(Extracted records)
□ □ □ □ □

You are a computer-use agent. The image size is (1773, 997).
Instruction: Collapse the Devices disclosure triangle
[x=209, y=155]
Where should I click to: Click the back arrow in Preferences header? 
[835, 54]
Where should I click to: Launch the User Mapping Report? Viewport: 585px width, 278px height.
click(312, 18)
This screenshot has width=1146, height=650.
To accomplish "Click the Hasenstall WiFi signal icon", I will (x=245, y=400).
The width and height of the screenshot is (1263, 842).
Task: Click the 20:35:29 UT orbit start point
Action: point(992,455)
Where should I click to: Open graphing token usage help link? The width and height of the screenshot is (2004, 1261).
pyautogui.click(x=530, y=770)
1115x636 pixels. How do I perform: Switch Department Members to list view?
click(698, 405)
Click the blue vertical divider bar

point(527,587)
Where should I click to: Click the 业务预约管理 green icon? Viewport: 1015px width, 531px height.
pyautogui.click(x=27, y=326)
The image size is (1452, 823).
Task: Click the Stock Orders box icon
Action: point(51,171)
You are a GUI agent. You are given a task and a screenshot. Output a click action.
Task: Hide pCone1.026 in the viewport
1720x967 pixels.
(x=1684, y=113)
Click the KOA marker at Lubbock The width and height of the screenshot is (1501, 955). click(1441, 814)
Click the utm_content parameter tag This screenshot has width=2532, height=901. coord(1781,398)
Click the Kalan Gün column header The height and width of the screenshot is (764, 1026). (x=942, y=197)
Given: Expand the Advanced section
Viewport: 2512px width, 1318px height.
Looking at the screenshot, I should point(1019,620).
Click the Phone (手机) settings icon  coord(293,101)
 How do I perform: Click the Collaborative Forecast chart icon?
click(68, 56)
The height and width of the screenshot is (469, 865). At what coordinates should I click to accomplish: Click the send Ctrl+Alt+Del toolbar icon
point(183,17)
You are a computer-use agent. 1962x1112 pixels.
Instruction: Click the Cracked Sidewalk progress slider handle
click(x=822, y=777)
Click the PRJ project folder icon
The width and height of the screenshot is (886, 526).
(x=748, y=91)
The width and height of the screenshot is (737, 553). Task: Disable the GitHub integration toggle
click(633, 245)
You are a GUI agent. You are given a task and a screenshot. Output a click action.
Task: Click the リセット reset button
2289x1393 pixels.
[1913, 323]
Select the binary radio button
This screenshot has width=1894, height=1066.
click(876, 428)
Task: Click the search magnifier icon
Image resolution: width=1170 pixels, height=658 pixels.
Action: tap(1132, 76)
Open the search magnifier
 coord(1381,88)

□ □ □ □ □

About this task:
Reproduce the data in full, exactly.

Answer to the exercise:
You are a computer-use agent. The image size is (1773, 997).
Instruction: Collapse the Devices disclosure triangle
[x=209, y=155]
Where should I click to: Click the back arrow in Preferences header? 
[835, 54]
Where should I click to: Launch the User Mapping Report? Viewport: 585px width, 278px height.
click(312, 18)
This screenshot has width=1146, height=650.
To accomplish "Click the Hasenstall WiFi signal icon", I will (x=245, y=400).
The width and height of the screenshot is (1263, 842).
Task: Click the 20:35:29 UT orbit start point
Action: point(992,455)
Where should I click to: Open graphing token usage help link? The width and height of the screenshot is (2004, 1261).
pyautogui.click(x=530, y=770)
1115x636 pixels. How do I perform: Switch Department Members to list view?
click(698, 405)
Click the blue vertical divider bar

point(527,587)
Where should I click to: Click the 业务预约管理 green icon? Viewport: 1015px width, 531px height.
pyautogui.click(x=27, y=326)
The image size is (1452, 823).
Task: Click the Stock Orders box icon
Action: point(51,171)
You are a GUI agent. You are given a task and a screenshot. Output a click action.
Task: Hide pCone1.026 in the viewport
1720x967 pixels.
(x=1684, y=113)
Click the KOA marker at Lubbock The width and height of the screenshot is (1501, 955). click(1441, 814)
Click the utm_content parameter tag This screenshot has width=2532, height=901. coord(1781,398)
Click the Kalan Gün column header The height and width of the screenshot is (764, 1026). (x=942, y=197)
Given: Expand the Advanced section
Viewport: 2512px width, 1318px height.
Looking at the screenshot, I should point(1019,620).
Click the Phone (手机) settings icon  coord(293,101)
 How do I perform: Click the Collaborative Forecast chart icon?
click(68, 56)
The height and width of the screenshot is (469, 865). At what coordinates should I click to accomplish: Click the send Ctrl+Alt+Del toolbar icon
point(183,17)
You are a computer-use agent. 1962x1112 pixels.
Instruction: Click the Cracked Sidewalk progress slider handle
click(x=822, y=777)
Click the PRJ project folder icon
The width and height of the screenshot is (886, 526).
(x=748, y=91)
The width and height of the screenshot is (737, 553). Task: Disable the GitHub integration toggle
click(633, 245)
You are a GUI agent. You are given a task and a screenshot. Output a click action.
Task: Click the リセット reset button
2289x1393 pixels.
[1913, 323]
Select the binary radio button
This screenshot has width=1894, height=1066.
click(876, 428)
Task: Click the search magnifier icon
Image resolution: width=1170 pixels, height=658 pixels.
Action: tap(1132, 76)
Open the search magnifier
 coord(1381,88)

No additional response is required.